De par sa taille et sa géographie, l’Inde occupe également une place centrale dans l’agenda Indo-Pacifique de l’administration Biden. Si Jake Sullivan a déclaré que ce rapprochement s’inscrivait dans la stratégie visant à « renforcer les liens des États-Unis avec les alliés et les partenaires dans la région indo-pacifique », Delhi reste prudent sur la présence militaire chinoise en mer de Chine du Sud et sur Taïwan, accordant plus d’importance aux crises frontalières avec la Chine et le Pakistan9.

Sources
  1. Readout of President Biden’s Meeting with Prime Minister Modi of India, Maison-Blanche, 24 mai 2022.
  2. FACT SHEET : United States and India Elevate Strategic Partnership with the initiative on Critical and Emerging Technology (iCET), Maison-Blanche, 31 janvier 2023.

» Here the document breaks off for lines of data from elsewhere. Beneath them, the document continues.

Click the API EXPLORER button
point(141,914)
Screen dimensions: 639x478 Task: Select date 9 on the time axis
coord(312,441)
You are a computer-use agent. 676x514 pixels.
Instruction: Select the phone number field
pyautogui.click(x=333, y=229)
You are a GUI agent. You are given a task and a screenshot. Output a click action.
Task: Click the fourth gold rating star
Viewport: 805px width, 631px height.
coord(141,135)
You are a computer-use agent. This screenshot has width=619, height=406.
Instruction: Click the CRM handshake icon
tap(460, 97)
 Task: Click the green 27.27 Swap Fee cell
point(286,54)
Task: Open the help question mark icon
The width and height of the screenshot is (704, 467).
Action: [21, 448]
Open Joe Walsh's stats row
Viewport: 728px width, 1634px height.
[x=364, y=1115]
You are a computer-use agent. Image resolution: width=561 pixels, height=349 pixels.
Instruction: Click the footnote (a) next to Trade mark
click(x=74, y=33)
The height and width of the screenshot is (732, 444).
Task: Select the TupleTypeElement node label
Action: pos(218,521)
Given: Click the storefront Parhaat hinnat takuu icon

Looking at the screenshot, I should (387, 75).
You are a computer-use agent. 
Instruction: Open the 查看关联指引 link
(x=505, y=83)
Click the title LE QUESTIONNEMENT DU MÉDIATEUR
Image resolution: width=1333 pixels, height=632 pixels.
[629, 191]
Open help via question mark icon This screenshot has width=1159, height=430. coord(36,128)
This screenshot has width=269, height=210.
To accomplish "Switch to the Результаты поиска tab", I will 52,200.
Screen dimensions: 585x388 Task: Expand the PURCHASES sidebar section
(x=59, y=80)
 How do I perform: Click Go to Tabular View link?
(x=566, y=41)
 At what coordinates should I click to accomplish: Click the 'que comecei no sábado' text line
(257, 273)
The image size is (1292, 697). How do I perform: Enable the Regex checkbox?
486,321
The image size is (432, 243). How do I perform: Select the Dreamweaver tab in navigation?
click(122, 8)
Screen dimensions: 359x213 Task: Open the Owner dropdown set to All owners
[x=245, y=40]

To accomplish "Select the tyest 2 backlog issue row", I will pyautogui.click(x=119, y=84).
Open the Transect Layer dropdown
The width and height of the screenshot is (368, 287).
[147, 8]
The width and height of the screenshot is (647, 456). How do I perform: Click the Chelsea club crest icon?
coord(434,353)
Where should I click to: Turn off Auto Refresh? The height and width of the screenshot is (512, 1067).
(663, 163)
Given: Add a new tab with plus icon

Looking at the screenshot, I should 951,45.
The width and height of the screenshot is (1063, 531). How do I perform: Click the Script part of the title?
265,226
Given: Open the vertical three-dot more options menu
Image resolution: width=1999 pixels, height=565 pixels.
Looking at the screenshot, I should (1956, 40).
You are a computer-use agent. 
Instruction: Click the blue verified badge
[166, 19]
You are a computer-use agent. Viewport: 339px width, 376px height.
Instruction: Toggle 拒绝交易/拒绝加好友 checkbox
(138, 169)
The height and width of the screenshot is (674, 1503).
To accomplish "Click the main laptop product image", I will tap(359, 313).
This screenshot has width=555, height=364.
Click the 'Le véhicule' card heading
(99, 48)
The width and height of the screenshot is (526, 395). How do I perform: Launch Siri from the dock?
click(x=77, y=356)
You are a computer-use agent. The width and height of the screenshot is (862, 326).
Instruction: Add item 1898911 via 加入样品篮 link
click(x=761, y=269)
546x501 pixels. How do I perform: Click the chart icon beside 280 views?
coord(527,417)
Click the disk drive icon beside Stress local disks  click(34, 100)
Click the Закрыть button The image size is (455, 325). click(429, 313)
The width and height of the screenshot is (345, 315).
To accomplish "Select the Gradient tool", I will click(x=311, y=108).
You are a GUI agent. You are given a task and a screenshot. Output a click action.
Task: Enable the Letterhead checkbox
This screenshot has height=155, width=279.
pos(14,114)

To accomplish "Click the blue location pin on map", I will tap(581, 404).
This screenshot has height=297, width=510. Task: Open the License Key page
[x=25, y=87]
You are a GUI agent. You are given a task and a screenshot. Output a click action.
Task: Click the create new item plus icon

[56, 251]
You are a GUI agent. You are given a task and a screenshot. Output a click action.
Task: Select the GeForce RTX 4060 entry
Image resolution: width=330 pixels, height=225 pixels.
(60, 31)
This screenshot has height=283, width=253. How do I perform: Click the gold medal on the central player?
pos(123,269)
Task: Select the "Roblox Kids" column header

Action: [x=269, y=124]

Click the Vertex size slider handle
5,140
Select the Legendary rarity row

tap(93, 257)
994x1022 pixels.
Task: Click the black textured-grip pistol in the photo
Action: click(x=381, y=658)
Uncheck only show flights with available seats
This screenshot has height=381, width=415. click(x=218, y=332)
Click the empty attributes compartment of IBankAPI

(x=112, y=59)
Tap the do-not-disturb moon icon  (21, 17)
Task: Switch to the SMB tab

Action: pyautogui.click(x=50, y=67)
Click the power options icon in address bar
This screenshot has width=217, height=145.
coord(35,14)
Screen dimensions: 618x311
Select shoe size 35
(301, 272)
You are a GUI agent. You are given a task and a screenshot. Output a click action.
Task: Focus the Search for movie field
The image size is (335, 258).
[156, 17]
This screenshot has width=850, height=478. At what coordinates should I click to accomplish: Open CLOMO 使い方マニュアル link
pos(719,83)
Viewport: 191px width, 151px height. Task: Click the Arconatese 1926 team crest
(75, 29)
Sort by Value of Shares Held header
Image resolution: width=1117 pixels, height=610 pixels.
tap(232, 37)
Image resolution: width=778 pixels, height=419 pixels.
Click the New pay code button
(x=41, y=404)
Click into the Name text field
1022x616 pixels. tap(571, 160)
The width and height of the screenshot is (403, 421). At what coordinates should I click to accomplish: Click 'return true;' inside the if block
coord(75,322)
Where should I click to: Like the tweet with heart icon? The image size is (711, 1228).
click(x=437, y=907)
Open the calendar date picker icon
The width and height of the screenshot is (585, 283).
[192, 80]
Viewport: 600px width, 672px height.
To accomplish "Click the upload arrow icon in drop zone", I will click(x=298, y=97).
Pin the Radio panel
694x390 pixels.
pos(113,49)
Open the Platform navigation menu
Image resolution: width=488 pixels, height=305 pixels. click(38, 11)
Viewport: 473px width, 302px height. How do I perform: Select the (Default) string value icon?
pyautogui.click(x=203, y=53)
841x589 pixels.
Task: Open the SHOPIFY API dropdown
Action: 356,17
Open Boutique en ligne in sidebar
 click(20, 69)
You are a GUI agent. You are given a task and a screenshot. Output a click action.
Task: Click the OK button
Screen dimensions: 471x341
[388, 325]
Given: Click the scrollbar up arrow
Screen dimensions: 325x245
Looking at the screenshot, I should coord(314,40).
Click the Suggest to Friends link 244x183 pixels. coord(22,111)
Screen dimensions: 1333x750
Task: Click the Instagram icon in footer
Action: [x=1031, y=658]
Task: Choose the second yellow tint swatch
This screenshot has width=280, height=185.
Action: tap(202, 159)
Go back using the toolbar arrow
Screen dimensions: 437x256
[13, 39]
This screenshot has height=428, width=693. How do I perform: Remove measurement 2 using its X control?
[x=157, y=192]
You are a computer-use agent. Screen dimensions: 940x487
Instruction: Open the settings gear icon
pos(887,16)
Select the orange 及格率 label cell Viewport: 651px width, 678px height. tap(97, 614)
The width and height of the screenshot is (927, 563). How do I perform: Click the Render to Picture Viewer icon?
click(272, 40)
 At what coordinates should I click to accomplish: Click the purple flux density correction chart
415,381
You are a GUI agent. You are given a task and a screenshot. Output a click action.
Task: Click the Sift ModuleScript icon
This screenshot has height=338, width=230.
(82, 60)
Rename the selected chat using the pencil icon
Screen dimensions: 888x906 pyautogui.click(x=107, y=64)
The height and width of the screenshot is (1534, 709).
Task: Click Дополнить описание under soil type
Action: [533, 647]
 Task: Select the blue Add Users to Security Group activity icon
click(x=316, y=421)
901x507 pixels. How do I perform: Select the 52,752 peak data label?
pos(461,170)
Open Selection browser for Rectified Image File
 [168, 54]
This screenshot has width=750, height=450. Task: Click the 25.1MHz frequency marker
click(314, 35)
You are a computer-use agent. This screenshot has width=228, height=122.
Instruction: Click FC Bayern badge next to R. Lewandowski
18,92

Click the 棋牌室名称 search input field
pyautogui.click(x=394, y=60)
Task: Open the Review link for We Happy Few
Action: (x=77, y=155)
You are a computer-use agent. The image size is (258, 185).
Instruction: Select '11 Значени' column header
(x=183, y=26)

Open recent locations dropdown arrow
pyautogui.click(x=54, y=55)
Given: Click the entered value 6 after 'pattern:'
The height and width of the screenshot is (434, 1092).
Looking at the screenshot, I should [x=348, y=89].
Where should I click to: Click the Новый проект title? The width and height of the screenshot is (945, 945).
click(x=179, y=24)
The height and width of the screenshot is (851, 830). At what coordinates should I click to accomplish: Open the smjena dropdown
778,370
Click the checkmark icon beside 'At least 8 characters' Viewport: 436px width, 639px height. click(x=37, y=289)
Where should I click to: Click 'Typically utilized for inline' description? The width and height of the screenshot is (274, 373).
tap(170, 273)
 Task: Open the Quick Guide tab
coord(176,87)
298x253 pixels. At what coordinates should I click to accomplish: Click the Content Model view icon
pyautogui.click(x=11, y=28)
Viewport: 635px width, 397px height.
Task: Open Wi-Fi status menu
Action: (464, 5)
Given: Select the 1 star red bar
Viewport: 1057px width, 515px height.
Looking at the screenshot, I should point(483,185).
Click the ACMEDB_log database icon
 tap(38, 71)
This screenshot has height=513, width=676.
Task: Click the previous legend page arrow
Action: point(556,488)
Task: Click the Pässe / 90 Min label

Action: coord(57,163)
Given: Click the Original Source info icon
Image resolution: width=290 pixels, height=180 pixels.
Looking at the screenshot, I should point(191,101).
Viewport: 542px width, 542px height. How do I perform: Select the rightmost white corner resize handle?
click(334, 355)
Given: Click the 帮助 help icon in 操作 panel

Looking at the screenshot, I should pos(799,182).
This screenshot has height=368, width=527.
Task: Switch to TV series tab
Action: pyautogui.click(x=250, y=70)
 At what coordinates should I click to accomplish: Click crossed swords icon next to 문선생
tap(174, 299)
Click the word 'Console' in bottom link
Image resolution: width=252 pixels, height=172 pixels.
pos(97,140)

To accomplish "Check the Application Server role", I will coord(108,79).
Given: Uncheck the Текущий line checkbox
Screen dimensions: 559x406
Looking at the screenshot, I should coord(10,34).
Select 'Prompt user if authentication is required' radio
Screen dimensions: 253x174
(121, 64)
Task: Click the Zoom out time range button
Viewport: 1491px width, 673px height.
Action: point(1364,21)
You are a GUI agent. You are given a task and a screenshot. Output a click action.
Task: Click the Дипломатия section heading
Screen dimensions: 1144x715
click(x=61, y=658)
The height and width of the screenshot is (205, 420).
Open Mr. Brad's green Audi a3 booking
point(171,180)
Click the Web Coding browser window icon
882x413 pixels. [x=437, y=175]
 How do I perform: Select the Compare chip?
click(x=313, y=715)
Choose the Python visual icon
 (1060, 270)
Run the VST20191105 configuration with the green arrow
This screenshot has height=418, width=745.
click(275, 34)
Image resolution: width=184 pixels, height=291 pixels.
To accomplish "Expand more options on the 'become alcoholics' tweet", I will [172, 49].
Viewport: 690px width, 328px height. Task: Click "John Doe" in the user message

  3. Ellen Nakashima, « U.S. and India launch high-level defense and tech initiative », The Washington Post, 31 janvier 2023.
  4. Rajat Pandit, « India, US to ink pact for geospatial intelligence, will help in missile-targeting & navigation », The Times of India, 27 octobre 2020.
  5. Remarks By President Biden At The Summit For Democracy Opening Session, Maison-Blanche, 9 décembre 2021.
  6. Shubham Batra, Sarita Chaganti Singh and Shivangi Acharya, « India plans measures to curb Chinese imports as trade gap concerns mount », Reuters, 31 janvier 2023.
  7. Government amends the extant FDI policy for curbing opportunistic takeovers/acquisitions of Indian companies due to the current COVID-19 pandemic, Ministère indien du Commerce et de l’Industrie, 18 avril 2020.
  8. Tanvi Madan, « China Has Lost India. How Beijing’s Aggression Pushed New Delhi to the West », Foreign Affairs, 4 octobre 2022.
  9. Demetri Sevastopulo et John Reed, « US and India launch ambitious tech and defence initiatives », Financial Times, 31 janvier 2023.